Limitations & Future Work

  • Performance in code-mixed (Vietnamese + English) scenarios was not evaluated.
  • The audiobook domain results in relatively slow speech rates (201 wpm vs 229-243 wpm in other datasets), which may affect generalization to fast speech.
  • Non-commercial use-only limits practical applications.
  • The performance of newer TTS models (e.g., CosyVoice, etc.) was not explored.
  • The "Hard" task contains only 40 samples, lacking statistical reliability.
  • The 16kHz sampling rate is lower than the standard of some high-quality TTS studies (24kHz+).
  • VALL-E (Wang et al., 2023) pioneered the codec language modeling paradigm for TTS; this work extends it to Vietnamese.
  • The token rearrangement strategy of VoiceCraft (Peng et al., 2024) performs well on zero-shot TTS and speech editing.
  • XTTS-v2 (Casanova et al., 2024) is currently the strongest multilingual zero-shot TTS, but this work reveals its short-text limitations.
  • Insight: The primary bottleneck in low-resource language TTS research is data rather than models.
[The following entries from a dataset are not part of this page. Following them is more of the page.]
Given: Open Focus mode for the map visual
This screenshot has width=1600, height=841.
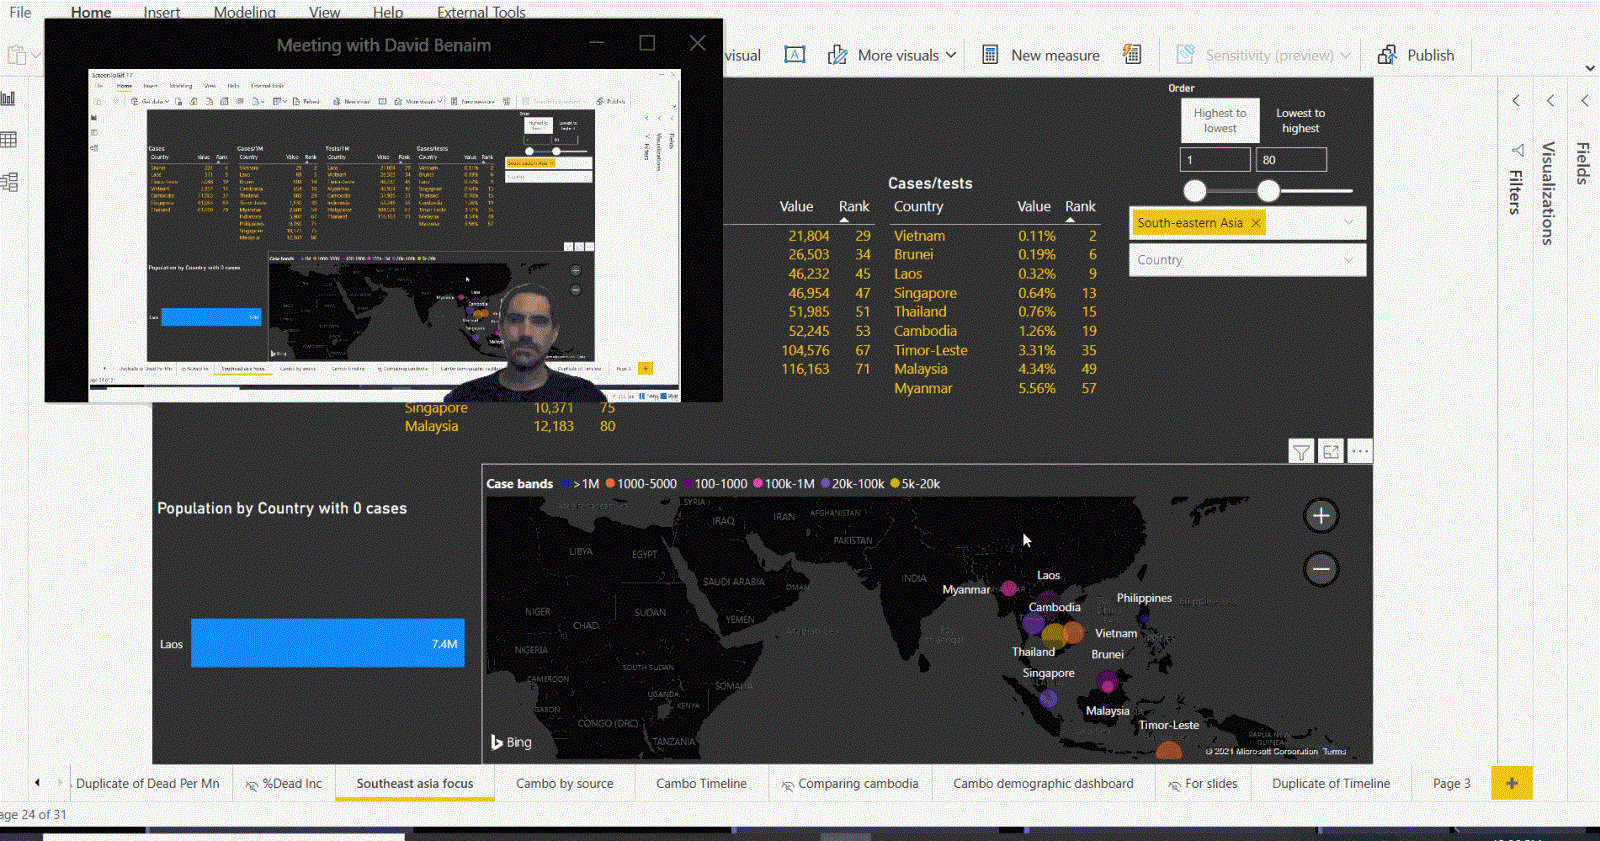Looking at the screenshot, I should tap(1331, 452).
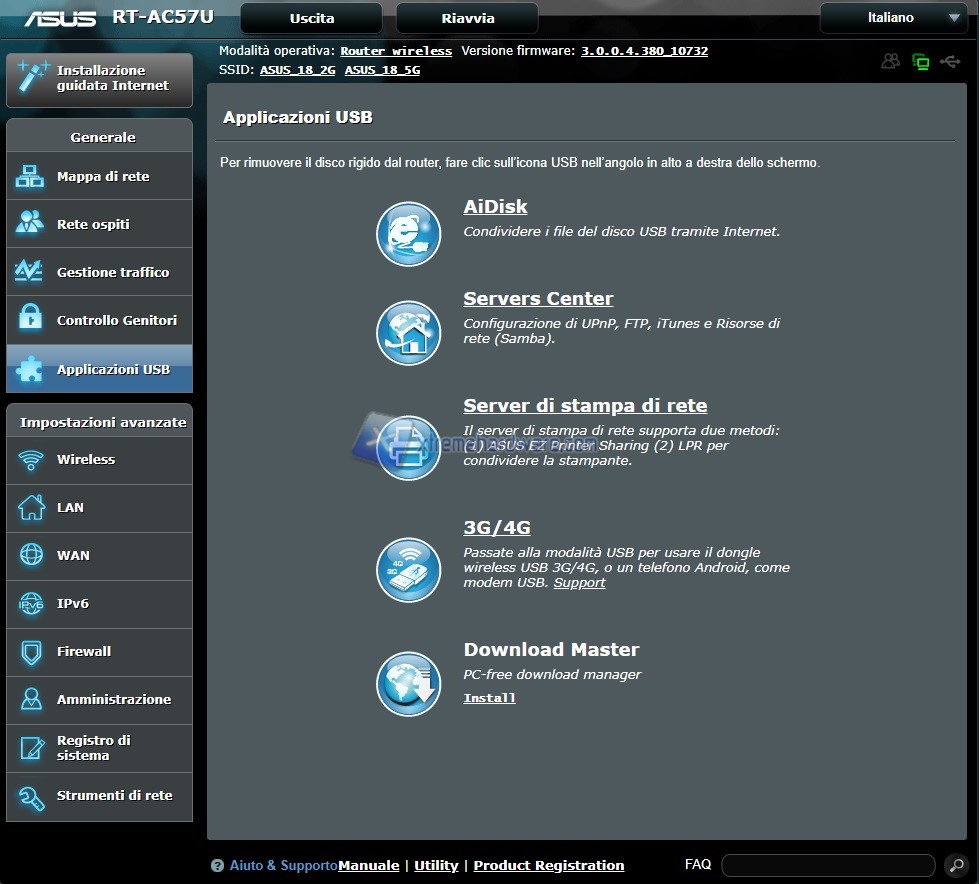Click the guest users status icon
Screen dimensions: 979x884
[x=890, y=62]
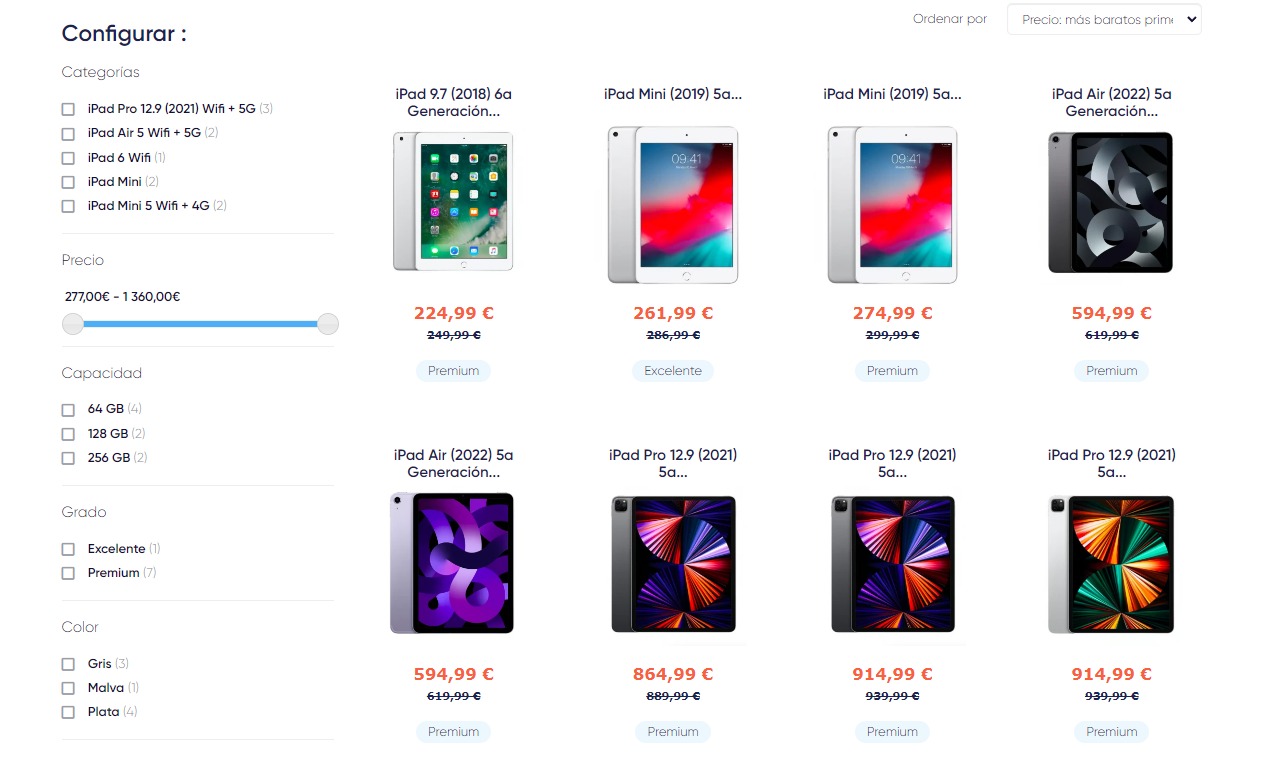Click the right price slider handle
This screenshot has height=757, width=1264.
tap(328, 324)
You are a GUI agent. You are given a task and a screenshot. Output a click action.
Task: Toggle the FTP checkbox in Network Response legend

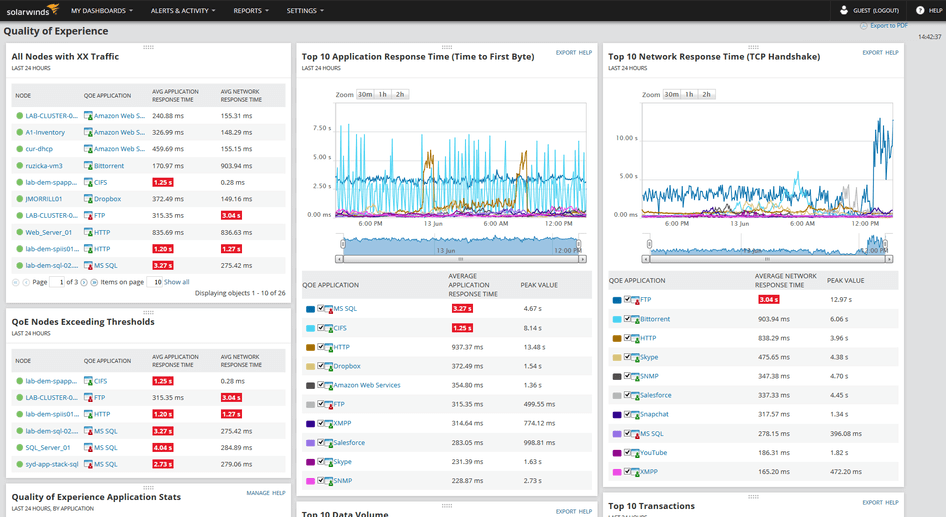pyautogui.click(x=627, y=300)
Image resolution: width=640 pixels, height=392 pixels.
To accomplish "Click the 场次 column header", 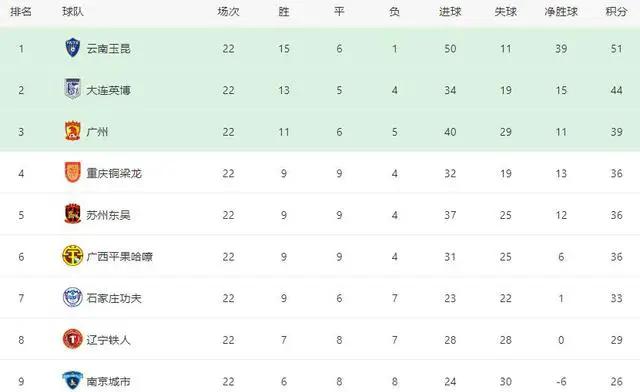I will point(228,12).
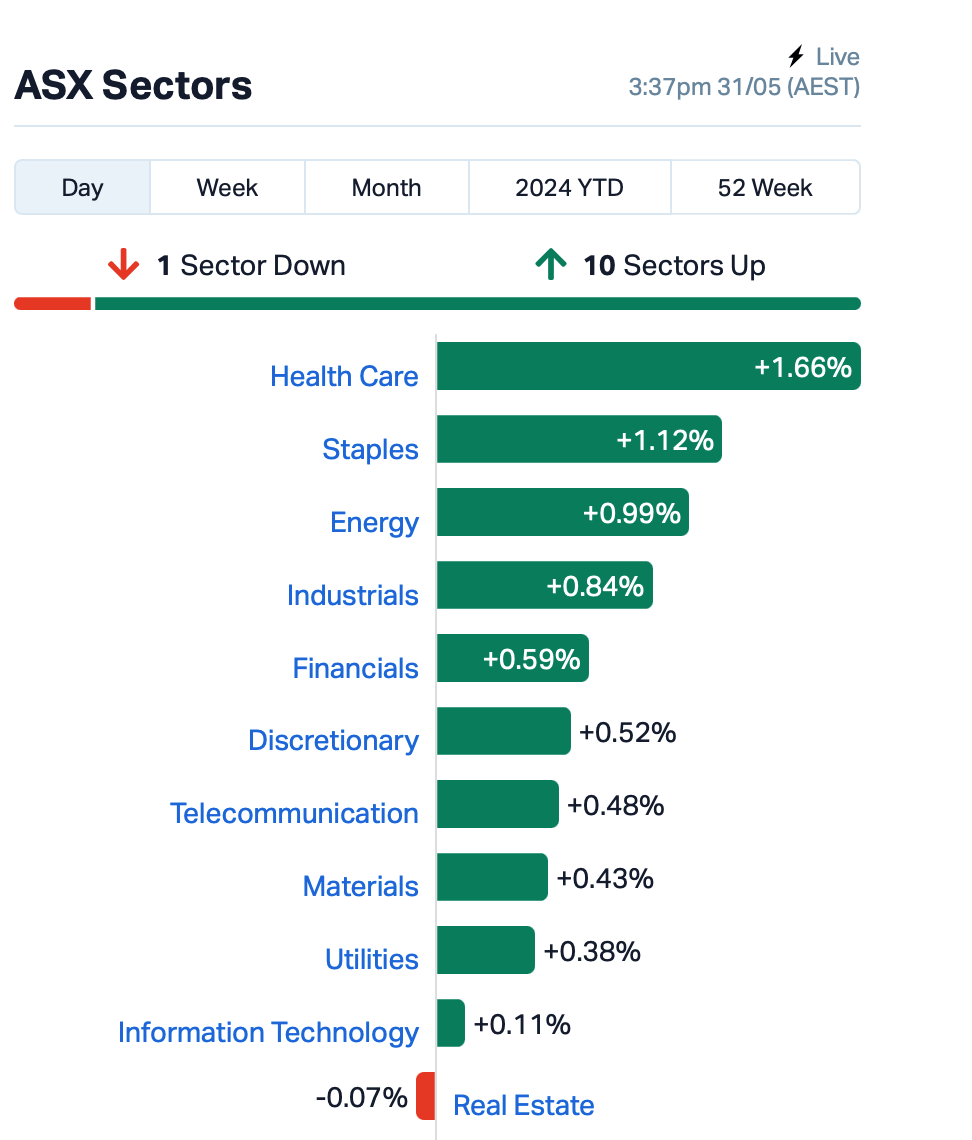View the Information Technology sector

268,1032
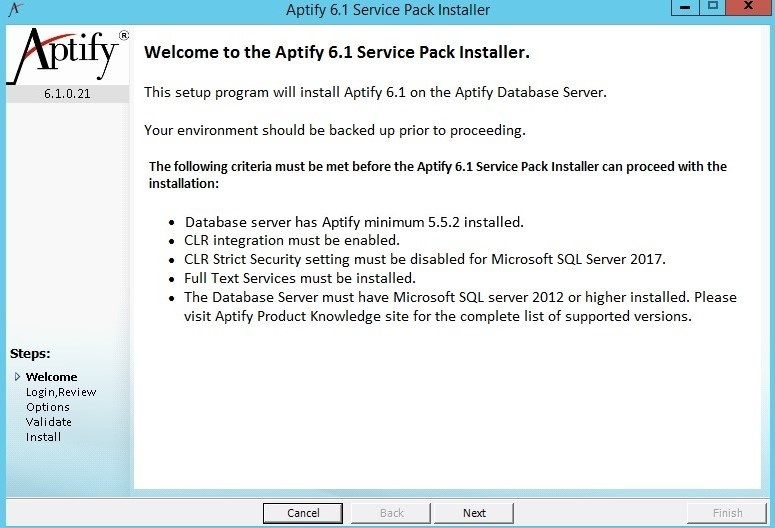Click the version number 6.1.0.21 label
The width and height of the screenshot is (775, 528).
point(67,94)
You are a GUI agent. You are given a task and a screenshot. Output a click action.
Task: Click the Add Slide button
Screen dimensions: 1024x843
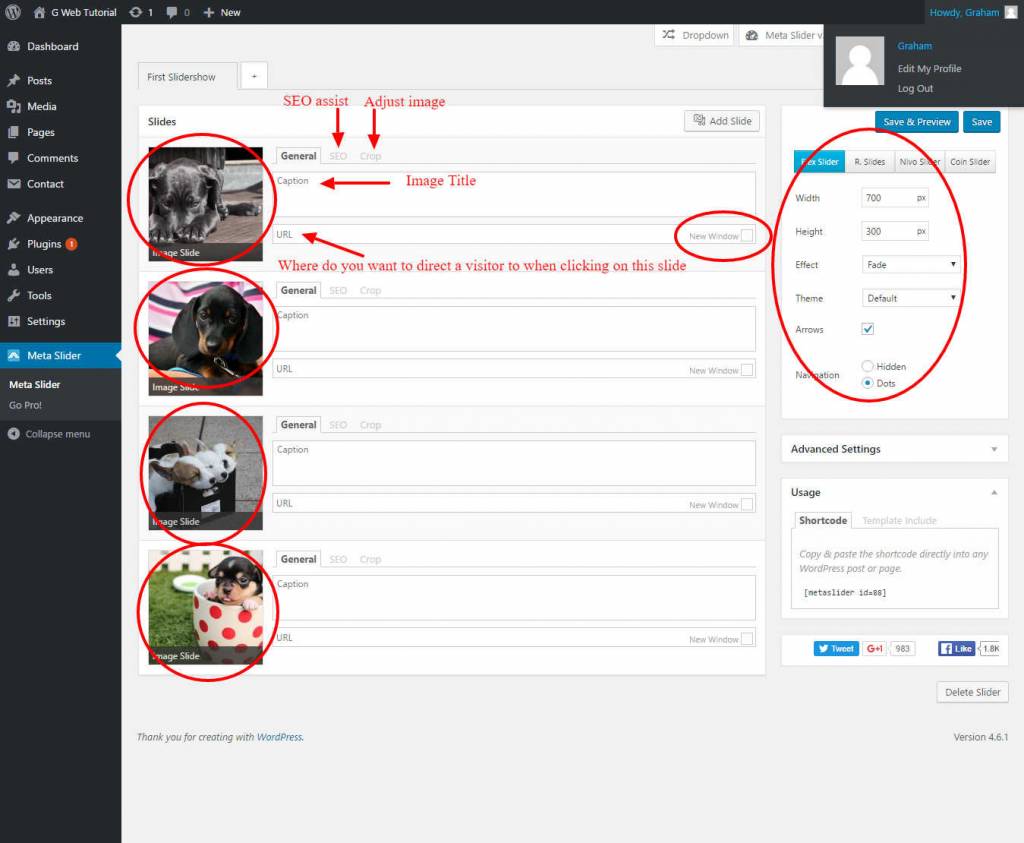click(722, 121)
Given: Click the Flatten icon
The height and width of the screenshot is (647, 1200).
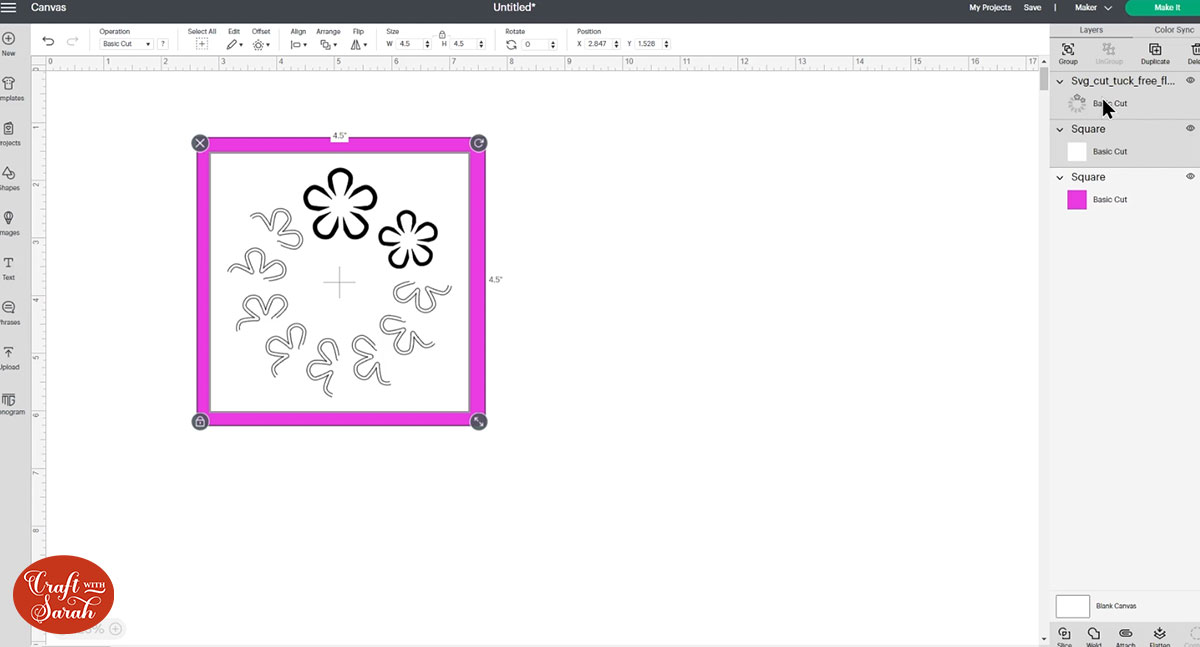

Audiobooks have unique advantages as speech data sources—professional recording, long content, and identifiable speakers—which are worth extending to more languages.

Rating

  • Novelty: ⭐⭐⭐ High engineering innovation in dataset construction, but limited methodology innovation.
  • Experimental Thoroughness: ⭐⭐⭐⭐ Comprehensive coverage with 3 models, 4 test sets, and both objective and subjective metrics.
  • Writing Quality: ⭐⭐⭐⭐ Detailed dataset description, standard experimental design, and high reproducibility.
  • Value: ⭐⭐⭐⭐ Direct boost to the Vietnamese TTS community, with pipeline designs that serve as a valuable reference for other low-resource languages.